[Provided data]

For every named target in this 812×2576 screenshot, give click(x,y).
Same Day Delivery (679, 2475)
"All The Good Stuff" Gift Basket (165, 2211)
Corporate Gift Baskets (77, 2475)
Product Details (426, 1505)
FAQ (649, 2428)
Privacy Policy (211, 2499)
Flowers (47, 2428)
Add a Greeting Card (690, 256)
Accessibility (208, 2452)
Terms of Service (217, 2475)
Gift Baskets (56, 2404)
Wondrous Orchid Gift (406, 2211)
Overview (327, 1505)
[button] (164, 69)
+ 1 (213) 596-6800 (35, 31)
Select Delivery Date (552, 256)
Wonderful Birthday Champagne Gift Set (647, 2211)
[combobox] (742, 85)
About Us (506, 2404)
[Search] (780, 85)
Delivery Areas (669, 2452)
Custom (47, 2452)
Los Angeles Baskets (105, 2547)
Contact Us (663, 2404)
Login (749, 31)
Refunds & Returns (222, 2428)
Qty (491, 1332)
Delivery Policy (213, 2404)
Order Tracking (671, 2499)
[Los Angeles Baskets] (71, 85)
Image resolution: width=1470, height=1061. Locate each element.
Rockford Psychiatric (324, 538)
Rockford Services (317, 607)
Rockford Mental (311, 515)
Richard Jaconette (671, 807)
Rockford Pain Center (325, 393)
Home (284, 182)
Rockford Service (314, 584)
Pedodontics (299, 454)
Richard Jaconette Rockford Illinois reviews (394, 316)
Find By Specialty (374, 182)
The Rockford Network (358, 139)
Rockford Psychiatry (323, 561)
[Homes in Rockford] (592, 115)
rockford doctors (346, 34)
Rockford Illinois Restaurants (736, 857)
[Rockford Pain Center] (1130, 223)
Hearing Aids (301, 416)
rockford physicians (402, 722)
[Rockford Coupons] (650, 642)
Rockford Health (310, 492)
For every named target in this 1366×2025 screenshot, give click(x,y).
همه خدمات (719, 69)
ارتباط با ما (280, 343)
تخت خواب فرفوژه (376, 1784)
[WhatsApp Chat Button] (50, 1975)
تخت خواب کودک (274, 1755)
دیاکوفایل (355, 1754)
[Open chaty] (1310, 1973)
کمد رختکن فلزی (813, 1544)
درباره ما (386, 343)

[Work instructions]
Retype all of the data shown above, word for word.

[Result of the exercise]
For every named target in this 812×2576 screenshot, give click(x,y).
Same Day Delivery (679, 2475)
"All The Good Stuff" Gift Basket (165, 2211)
Corporate Gift Baskets (77, 2475)
Product Details (426, 1505)
FAQ (649, 2428)
Privacy Policy (211, 2499)
Flowers (47, 2428)
Add a Greeting Card (690, 256)
Accessibility (208, 2452)
Terms of Service (217, 2475)
Gift Baskets (56, 2404)
Wondrous Orchid Gift (406, 2211)
Overview (327, 1505)
[button] (164, 69)
+ 1 (213) 596-6800 (35, 31)
Select Delivery Date (552, 256)
Wonderful Birthday Champagne Gift Set (647, 2211)
[combobox] (742, 85)
About Us (506, 2404)
[Search] (780, 85)
Delivery Areas (669, 2452)
Custom (47, 2452)
Los Angeles Baskets (105, 2547)
Contact Us (663, 2404)
Login (749, 31)
Refunds & Returns (222, 2428)
Qty (491, 1332)
Delivery Policy (213, 2404)
Order Tracking (671, 2499)
[Los Angeles Baskets] (71, 85)
Image resolution: width=1470, height=1061. Locate each element.
Rockford Psychiatric (324, 538)
Rockford Services (317, 607)
Rockford Mental (311, 515)
Richard Jaconette (671, 807)
Rockford Pain Center (325, 393)
Home (284, 182)
Rockford Service (314, 584)
Pedodontics (299, 454)
Richard Jaconette Rockford Illinois reviews (394, 316)
Find By Specialty (374, 182)
The Rockford Network (358, 139)
Rockford Psychiatry (323, 561)
[Homes in Rockford] (592, 115)
rockford doctors (346, 34)
Rockford Illinois Restaurants (736, 857)
[Rockford Pain Center] (1130, 223)
Hearing Aids (301, 416)
rockford physicians (402, 722)
[Rockford Coupons] (650, 642)
Rockford Health (310, 492)
For every named target in this 1366×2025 screenshot, give click(x,y).
همه خدمات (719, 69)
ارتباط با ما (280, 343)
تخت خواب فرفوژه (376, 1784)
[WhatsApp Chat Button] (50, 1975)
تخت خواب کودک (274, 1755)
دیاکوفایل (355, 1754)
[Open chaty] (1310, 1973)
کمد رختکن فلزی (813, 1544)
درباره ما (386, 343)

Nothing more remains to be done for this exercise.